Geneva, May 18, 2026 – The World Health Organization (WHO) and City Cancer Challenge (C/Can) announced today an extension of their collaboration to implement the WHO Global Breast Cancer Initiative (GBCI) in LMICs. Building directly on three years of evidence*, the partnership will now expand into new cities and geographies, apply its implementation methodology across new and varied contexts, and strengthen the data systems needed to advance equitable, responsive cancer care systems so that where a woman lives no longer determines her chance of surviving breast cancer.
The expansion is made possible by the commitment of five supporters, AstraZeneca, Eli Lilly and Company, Daiichi Sankyo, MSD and Pfizer, whose support enables the scaling of the partnership to reach more women in low-and middle-income countries (LMICs), running from 2026 to 2028. [Partner 1]’s and MSD’s decisions to extend their engagement for three additional years reflects confidence in both the model and the momentum it has generated.
The progress across Tbilisi, Cali, Phnom Penh and Kumasi shows that cities in LMICs can drive lasting, systemic change in breast cancer care.

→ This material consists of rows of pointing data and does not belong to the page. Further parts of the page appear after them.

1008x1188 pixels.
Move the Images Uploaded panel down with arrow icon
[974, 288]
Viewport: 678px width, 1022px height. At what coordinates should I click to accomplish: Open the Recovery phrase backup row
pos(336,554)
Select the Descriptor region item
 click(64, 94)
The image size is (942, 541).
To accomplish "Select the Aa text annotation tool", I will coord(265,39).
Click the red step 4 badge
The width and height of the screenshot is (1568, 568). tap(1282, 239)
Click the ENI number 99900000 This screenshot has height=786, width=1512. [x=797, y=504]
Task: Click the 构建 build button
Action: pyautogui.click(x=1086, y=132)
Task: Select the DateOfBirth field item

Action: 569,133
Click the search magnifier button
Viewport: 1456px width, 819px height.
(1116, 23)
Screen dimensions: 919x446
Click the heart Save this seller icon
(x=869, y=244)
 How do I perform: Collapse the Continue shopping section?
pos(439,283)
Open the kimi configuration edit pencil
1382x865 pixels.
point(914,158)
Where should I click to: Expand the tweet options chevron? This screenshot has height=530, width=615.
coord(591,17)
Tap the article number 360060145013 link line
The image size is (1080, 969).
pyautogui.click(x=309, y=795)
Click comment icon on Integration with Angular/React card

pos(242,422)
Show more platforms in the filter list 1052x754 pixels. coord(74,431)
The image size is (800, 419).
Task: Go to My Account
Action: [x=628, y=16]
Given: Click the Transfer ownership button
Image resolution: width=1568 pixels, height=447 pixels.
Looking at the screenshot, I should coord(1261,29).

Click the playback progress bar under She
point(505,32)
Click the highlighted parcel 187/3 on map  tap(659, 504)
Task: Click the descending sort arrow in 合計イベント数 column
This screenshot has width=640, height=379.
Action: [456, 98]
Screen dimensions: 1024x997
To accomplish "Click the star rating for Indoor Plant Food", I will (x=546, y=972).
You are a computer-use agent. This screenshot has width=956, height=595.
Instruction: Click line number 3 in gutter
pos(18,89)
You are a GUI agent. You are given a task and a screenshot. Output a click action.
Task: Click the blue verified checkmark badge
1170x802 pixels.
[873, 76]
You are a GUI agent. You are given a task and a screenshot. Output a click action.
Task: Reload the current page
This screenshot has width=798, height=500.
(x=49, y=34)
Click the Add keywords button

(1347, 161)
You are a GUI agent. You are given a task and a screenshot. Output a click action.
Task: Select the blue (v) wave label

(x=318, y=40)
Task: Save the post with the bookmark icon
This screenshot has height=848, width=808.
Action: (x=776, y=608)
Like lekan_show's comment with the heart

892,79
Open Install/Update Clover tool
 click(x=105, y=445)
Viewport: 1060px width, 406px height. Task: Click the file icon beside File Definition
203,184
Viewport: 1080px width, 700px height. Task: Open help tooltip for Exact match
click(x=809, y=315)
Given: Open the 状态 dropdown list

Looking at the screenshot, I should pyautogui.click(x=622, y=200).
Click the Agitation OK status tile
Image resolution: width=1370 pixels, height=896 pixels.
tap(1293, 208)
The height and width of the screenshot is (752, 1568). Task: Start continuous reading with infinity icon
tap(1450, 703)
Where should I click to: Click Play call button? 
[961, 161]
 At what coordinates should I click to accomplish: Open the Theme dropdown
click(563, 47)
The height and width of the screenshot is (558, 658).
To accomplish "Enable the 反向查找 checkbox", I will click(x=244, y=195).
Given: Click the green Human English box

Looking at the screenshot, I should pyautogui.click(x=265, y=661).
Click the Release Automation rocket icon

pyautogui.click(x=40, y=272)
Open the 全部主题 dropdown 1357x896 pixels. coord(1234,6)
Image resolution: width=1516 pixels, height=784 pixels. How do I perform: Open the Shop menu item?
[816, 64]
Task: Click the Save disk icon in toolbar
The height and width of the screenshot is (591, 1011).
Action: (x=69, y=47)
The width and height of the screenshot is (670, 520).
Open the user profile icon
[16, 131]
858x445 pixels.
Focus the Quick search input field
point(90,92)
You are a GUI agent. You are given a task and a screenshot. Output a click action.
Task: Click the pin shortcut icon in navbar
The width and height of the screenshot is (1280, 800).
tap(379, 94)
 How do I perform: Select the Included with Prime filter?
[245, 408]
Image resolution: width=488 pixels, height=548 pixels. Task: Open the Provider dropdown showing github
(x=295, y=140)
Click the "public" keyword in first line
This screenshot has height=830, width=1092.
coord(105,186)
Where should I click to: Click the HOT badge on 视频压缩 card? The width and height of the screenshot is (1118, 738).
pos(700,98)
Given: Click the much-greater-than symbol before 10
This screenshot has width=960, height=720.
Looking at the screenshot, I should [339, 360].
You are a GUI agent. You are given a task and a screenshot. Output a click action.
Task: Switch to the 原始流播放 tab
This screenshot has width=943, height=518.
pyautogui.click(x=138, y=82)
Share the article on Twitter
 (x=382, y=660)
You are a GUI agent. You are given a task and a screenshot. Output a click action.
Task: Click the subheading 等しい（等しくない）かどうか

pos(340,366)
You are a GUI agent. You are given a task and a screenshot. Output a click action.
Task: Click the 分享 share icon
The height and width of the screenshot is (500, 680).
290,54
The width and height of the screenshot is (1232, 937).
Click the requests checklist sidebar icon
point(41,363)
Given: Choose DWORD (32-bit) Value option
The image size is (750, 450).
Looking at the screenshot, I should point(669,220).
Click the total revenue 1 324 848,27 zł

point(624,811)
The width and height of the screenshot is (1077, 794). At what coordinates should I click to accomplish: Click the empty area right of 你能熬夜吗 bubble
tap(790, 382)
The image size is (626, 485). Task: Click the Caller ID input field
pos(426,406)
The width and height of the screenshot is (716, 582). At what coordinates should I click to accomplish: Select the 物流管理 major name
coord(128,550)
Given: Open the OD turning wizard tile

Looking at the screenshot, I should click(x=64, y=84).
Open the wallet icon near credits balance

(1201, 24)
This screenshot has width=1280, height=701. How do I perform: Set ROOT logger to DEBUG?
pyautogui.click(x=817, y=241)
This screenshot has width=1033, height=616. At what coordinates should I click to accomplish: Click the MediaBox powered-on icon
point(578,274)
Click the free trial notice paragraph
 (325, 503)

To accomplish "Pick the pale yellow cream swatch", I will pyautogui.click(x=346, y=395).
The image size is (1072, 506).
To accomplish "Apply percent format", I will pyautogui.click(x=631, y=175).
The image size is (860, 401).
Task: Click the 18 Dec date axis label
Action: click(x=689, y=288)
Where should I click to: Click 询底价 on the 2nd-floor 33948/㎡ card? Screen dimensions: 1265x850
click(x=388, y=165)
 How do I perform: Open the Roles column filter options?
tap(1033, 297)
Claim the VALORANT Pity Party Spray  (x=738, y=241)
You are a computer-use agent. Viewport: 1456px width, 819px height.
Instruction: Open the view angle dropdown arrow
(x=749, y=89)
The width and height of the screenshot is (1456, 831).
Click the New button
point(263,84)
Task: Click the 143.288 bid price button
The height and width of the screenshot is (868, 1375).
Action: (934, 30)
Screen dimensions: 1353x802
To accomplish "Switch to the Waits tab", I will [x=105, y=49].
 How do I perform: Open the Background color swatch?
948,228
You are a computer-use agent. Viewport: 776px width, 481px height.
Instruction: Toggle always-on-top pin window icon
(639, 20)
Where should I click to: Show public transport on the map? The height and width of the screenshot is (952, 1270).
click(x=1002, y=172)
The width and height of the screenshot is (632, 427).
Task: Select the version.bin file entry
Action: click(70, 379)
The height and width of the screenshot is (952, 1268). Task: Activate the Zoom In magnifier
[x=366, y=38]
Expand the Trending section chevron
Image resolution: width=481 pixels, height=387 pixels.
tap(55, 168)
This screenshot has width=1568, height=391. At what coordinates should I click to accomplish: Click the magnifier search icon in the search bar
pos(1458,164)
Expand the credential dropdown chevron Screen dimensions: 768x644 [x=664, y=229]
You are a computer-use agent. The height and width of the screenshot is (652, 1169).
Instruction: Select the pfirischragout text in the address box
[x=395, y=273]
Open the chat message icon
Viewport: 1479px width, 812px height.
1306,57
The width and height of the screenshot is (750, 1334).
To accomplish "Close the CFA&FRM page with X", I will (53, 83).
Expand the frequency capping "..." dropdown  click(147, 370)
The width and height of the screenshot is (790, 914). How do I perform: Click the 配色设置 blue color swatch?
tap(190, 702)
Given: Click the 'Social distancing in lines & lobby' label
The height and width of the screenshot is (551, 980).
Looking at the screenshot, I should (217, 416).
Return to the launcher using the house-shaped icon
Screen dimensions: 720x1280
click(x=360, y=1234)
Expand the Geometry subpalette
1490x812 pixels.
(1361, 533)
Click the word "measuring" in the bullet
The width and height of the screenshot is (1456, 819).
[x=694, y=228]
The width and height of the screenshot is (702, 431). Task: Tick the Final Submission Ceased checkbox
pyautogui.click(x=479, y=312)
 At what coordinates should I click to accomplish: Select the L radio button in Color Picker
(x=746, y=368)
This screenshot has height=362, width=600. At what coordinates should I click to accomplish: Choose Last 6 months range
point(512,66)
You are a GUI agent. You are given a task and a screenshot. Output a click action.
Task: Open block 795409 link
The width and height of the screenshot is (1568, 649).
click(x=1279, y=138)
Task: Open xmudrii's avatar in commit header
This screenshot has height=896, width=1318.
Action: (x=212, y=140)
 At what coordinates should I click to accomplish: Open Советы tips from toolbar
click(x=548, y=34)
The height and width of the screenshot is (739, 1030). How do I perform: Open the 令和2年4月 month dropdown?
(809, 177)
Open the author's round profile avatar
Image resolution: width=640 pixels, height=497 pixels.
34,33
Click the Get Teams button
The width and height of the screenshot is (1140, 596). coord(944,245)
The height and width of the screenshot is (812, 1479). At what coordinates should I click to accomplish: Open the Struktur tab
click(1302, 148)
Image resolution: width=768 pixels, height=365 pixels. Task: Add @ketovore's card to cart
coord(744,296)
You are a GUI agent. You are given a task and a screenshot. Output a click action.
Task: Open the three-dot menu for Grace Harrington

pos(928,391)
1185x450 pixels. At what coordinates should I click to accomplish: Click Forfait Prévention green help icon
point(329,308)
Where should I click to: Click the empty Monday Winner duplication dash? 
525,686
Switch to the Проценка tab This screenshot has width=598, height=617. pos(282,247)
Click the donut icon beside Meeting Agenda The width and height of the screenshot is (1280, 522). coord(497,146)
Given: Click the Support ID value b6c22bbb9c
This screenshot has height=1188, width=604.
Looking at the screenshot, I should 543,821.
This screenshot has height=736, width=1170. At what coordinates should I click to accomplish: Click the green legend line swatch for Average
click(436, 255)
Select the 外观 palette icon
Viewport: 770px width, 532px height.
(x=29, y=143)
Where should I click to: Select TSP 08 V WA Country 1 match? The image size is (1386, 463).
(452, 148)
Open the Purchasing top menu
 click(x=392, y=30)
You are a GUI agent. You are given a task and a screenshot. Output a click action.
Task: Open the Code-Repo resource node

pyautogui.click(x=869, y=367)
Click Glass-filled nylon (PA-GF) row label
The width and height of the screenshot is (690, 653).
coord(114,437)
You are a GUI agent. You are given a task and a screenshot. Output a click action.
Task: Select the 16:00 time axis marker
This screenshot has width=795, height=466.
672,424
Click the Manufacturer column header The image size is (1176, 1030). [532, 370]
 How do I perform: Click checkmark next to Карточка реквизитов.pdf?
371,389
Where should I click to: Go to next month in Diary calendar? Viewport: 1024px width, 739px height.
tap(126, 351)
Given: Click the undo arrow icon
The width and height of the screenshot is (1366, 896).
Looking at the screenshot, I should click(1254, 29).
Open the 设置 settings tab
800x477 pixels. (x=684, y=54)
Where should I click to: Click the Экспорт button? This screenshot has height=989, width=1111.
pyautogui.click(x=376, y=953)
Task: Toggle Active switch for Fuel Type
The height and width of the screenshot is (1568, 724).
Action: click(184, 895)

Extending this partnership means taking what we’ve learned together and applying it in more places, for more women. This is exactly what we set out to do.
said Isabel Mestres, CEO, C/Can.
From Proof of Concept to Scalable Systems Transformation
When the WHO and C/Can partnership launched their collaboration in 2023, the ambition was clear: close the gaps between global standards and local realities, systematically and sustainably. Three years on, the results speak for themselves. Across four cities, Tbilisi (Georgia), Kumasi (Ghana), Cali (Colombia) and Phnom Penh (Cambodia), the partnership has:
- Developed four locally-led Breast Cancer Action Plans with government endorsement
- Convened national policy dialogues in Tbilisi and Kumasi to integrate BCAP recommendations into cancer control plans.
- Engaged 60 health institutions and trained over 450 healthcare and primary care workers.
- Reached more than 81,800 female cancer patients
- Secured in-hospital oncology pharmacies, strengthened referral systems, and shaped national cancer emergency plans
- Produced a Generic BCAP template and implementation guide now available for adaptation globally
The partnership diagonal approach, working simultaneously upward into national policy and downward into communities, has proven its value as a model for translating international standards into local health system action at the level where patients experience it.
The Global Breast Cancer Initiative gave the world a framework — clear targets, evidence-based pillars, and a shared definition of what equitable breast cancer care should look like. But a framework only matters when it reaches the women it was designed to serve. Valued partners like C/Can have been the engine of that delivery, translating GBCI’s global standards into city-level systems that improve lives. Extending this partnership is how we move from a framework on paper to care in practice — at scale, and in the places where the need is greatest.
said Dr André Ilbawi, Team lead for cancer at the World Health Organization (WHO).
Accelerating Impact
The partnership will shift to accelerated implementation, with a sharper focus on measurable outcomes and sustainable change.
Work will advance through three interconnected workstreams: strengthening governance and planning capacity at national and subnational levels; delivering standardised, context adapted packages of breast cancer services across early detection, diagnosis and treatment; and building the data systems needed to monitor outcomes, drive continuous improvement, and scale what works.
This new chapter will work towards the same strategic pillars set by the WHO Global Breast Cancer Initiative : health promotion for early detection, timely breast diagnosis and comprehensive breast cancer management.
The Power of Cross-Sector Collaboration
A defining feature of this partnership has been its deliberately cross-sector architecture. By bringing together organisations with diverse mandates, capabilities and perspectives, the collaboration has demonstrated how sustained, cross-sector collaboration can unlock long-term equitable access to cancer care for women and ultimately support strengthened policy development that reflects the lived experience of women with cancer. WHO’s normative authority and C/Can’s city-level implementation expertise are complemented by scientific, technical and financial contributions committed to closing the gap between what is known and what is delivered.
This model has pushed traditional partnership boundaries and offers a replicable blueprint for addressing other pressing global health challenges. The expansion of the partnership reflects growing recognition that durable change in cancer care requires sustained, coordinated action across sectors.
*Phase I of the partnership (2023–2026) was made possible through the generous support of Amgen, AstraZeneca, Bristol Myers Squibb and MSD.